** Begin **

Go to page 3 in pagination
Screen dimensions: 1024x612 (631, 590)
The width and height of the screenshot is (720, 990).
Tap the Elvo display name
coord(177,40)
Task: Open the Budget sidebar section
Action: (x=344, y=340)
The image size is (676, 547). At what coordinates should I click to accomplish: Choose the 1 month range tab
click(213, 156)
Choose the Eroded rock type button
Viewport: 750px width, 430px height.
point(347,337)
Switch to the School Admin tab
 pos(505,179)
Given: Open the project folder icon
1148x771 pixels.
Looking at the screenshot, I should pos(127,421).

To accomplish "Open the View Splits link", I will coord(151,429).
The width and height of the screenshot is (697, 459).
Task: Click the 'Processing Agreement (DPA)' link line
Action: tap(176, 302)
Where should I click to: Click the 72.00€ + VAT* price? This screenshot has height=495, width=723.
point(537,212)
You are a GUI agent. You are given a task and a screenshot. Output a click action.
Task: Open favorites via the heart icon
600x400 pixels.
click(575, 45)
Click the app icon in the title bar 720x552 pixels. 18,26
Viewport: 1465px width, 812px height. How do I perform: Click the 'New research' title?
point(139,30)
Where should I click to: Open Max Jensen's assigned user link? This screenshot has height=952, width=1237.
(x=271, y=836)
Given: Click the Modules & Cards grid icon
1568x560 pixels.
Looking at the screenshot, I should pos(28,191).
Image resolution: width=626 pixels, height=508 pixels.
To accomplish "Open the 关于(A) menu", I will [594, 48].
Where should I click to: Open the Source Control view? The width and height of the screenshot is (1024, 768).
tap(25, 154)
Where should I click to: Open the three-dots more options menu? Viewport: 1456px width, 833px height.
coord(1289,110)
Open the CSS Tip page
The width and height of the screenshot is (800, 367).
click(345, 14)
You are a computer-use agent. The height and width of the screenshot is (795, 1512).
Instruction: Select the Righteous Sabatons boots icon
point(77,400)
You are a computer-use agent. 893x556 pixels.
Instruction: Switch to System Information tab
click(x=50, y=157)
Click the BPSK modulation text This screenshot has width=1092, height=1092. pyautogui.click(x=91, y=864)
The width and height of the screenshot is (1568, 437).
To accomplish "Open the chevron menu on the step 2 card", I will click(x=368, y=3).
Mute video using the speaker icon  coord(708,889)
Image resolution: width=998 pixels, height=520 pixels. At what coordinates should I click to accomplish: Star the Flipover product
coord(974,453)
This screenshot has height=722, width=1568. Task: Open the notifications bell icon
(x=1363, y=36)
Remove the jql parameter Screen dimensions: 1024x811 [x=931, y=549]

** End **

▶ _WHAT IS BEING ASKED_: Please format the lines above as a Markdown table with two columns, Row and Line, numbering each row and leaving out blank lines.

▶ _EXERCISE RESULT_:
| Row | Line |
|---|---|
| 1 | Go to page 3 in pagination |
| 2 | Screen dimensions: 1024x612 (631, 590) |
| 3 | The width and height of the screenshot is (720, 990). |
| 4 | Tap the Elvo display name |
| 5 | coord(177,40) |
| 6 | Task: Open the Budget sidebar section |
| 7 | Action: (x=344, y=340) |
| 8 | The image size is (676, 547). At what coordinates should I click to accomplish: Choose the 1 month range tab |
| 9 | click(213, 156) |
| 10 | Choose the Eroded rock type button |
| 11 | Viewport: 750px width, 430px height. |
| 12 | point(347,337) |
| 13 | Switch to the School Admin tab |
| 14 |  pos(505,179) |
| 15 | Given: Open the project folder icon |
| 16 | 1148x771 pixels. |
| 17 | Looking at the screenshot, I should pos(127,421). |
| 18 | To accomplish "Open the View Splits link", I will coord(151,429). |
| 19 | The width and height of the screenshot is (697, 459). |
| 20 | Task: Click the 'Processing Agreement (DPA)' link line |
| 21 | Action: tap(176, 302) |
| 22 | Where should I click to: Click the 72.00€ + VAT* price? This screenshot has height=495, width=723. |
| 23 | point(537,212) |
| 24 | You are a GUI agent. You are given a task and a screenshot. Output a click action. |
| 25 | Task: Open favorites via the heart icon |
| 26 | 600x400 pixels. |
| 27 | click(575, 45) |
| 28 | Click the app icon in the title bar 720x552 pixels. 18,26 |
| 29 | Viewport: 1465px width, 812px height. How do I perform: Click the 'New research' title? |
| 30 | point(139,30) |
| 31 | Where should I click to: Open Max Jensen's assigned user link? This screenshot has height=952, width=1237. |
| 32 | (x=271, y=836) |
| 33 | Given: Click the Modules & Cards grid icon |
| 34 | 1568x560 pixels. |
| 35 | Looking at the screenshot, I should pos(28,191). |
| 36 | Image resolution: width=626 pixels, height=508 pixels. |
| 37 | To accomplish "Open the 关于(A) menu", I will [594, 48]. |
| 38 | Where should I click to: Open the Source Control view? The width and height of the screenshot is (1024, 768). |
| 39 | tap(25, 154) |
| 40 | Where should I click to: Open the three-dots more options menu? Viewport: 1456px width, 833px height. |
| 41 | coord(1289,110) |
| 42 | Open the CSS Tip page |
| 43 | The width and height of the screenshot is (800, 367). |
| 44 | click(345, 14) |
| 45 | You are a computer-use agent. The height and width of the screenshot is (795, 1512). |
| 46 | Instruction: Select the Righteous Sabatons boots icon |
| 47 | point(77,400) |
| 48 | You are a computer-use agent. 893x556 pixels. |
| 49 | Instruction: Switch to System Information tab |
| 50 | click(x=50, y=157) |
| 51 | Click the BPSK modulation text This screenshot has width=1092, height=1092. pyautogui.click(x=91, y=864) |
| 52 | The width and height of the screenshot is (1568, 437). |
| 53 | To accomplish "Open the chevron menu on the step 2 card", I will click(x=368, y=3). |
| 54 | Mute video using the speaker icon  coord(708,889) |
| 55 | Image resolution: width=998 pixels, height=520 pixels. At what coordinates should I click to accomplish: Star the Flipover product |
| 56 | coord(974,453) |
| 57 | This screenshot has height=722, width=1568. Task: Open the notifications bell icon |
| 58 | (x=1363, y=36) |
| 59 | Remove the jql parameter Screen dimensions: 1024x811 [x=931, y=549] |